Sed ne relictis, Musa, procax iocis

Ceæ retractes munera neniæ:

Mecum Dionæo sub antro

Quære modos leviore plectro.

Ed.

[EH] I have been unable to find any allusion to Simonides in Virgil. But probably Wordsworth merely refers to the numerous lost books of Greek and Latin literature; and wonders if these treasures (of all kinds), which Horace and Virgil knew and prized, would ever be recovered by us. Some of Horace's most significant references to the literature of Greece, and of the past, occur in Odes III. 3; iv. 2 and 3.

Since the above was written, the late Professor William Sellar wrote to me:—"I do not find any special reference to Simonides in Virgil.

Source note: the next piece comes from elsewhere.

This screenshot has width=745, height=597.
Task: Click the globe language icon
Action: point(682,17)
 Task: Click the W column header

Besides the passages you refer to in Horace, there are two or three lines in the Odes, which he has translated from Simonides, e.g.

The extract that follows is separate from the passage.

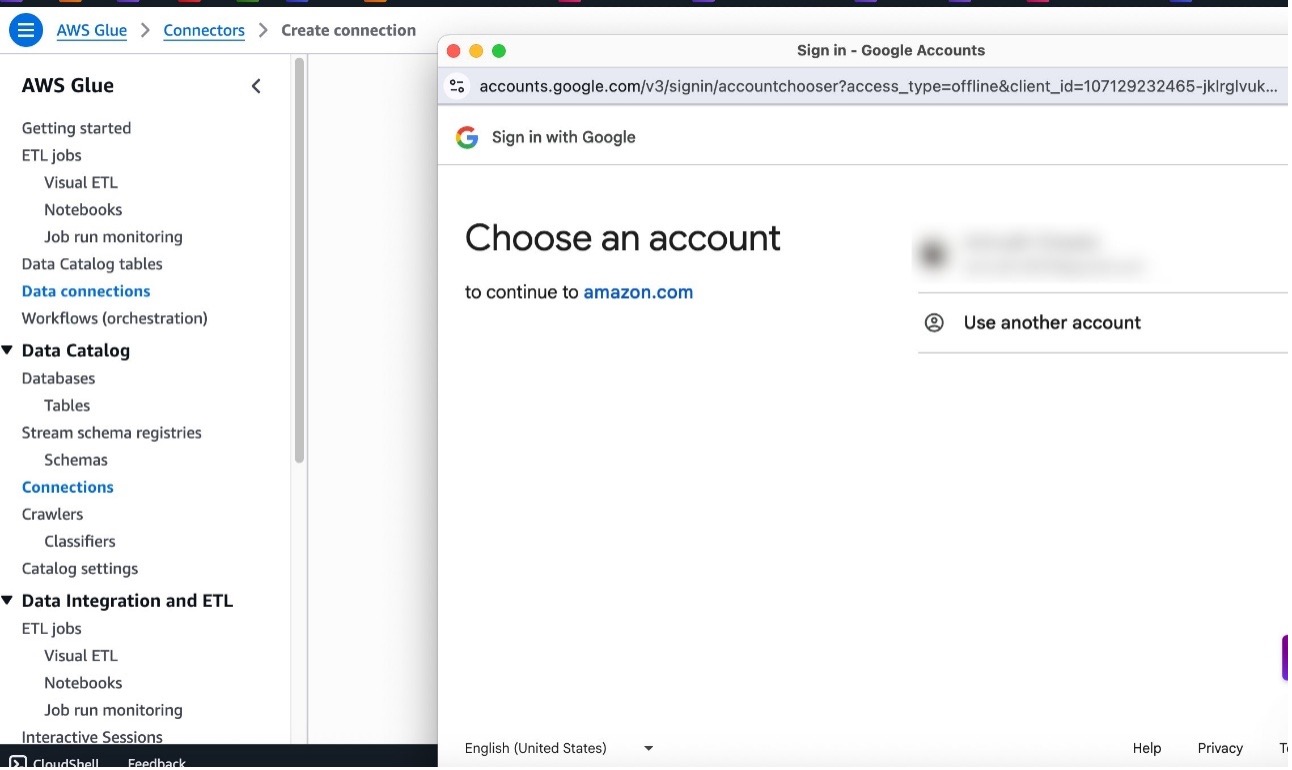
Task: Open the amazon.com link
Action: (x=638, y=292)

Est et fideli tuta silentio

Merces: (Carmina III. ii. 25)

but I think Wordsworth's reference is quite vague. It is quite appropriate so far, that it was only in the Augustan age that the Romans got back to the great sources of Greek poetry, and one cause of the superiority of Virgil and Horace to all their contemporaries was that they did this much more thoroughly than the others, and appreciated the purest and oldest of these sources. Horace's special study was of course the whole range of Greek lyric poetry. He no doubt acknowledges his relation to Sappho and Alcæus more than to Simonides, but he recognises him as well as Pindar among the Masters of lyrical poetry. So far as one can judge by the fragments of Simonides' lyrical poetry, I should say that his characteristics were tenderness, piety, and purity; and, in these respects, he has a strong affinity with Virgil, which may explain their association together by Wordsworth. The passage quoted by you is very interesting, as showing how Wordsworth—the most essentially modern and least conventional of poets—regarded Virgil and Horace, who have often been disparaged as types of conventionalism.... It would be very interesting to bring together the various passages in which Wordsworth draws from the sources of classical poetry. His reminiscences of Latin poetry seem to me to have a peculiar freshness, different from the more direct reproduction of Milton, Gray, etc."—Ed.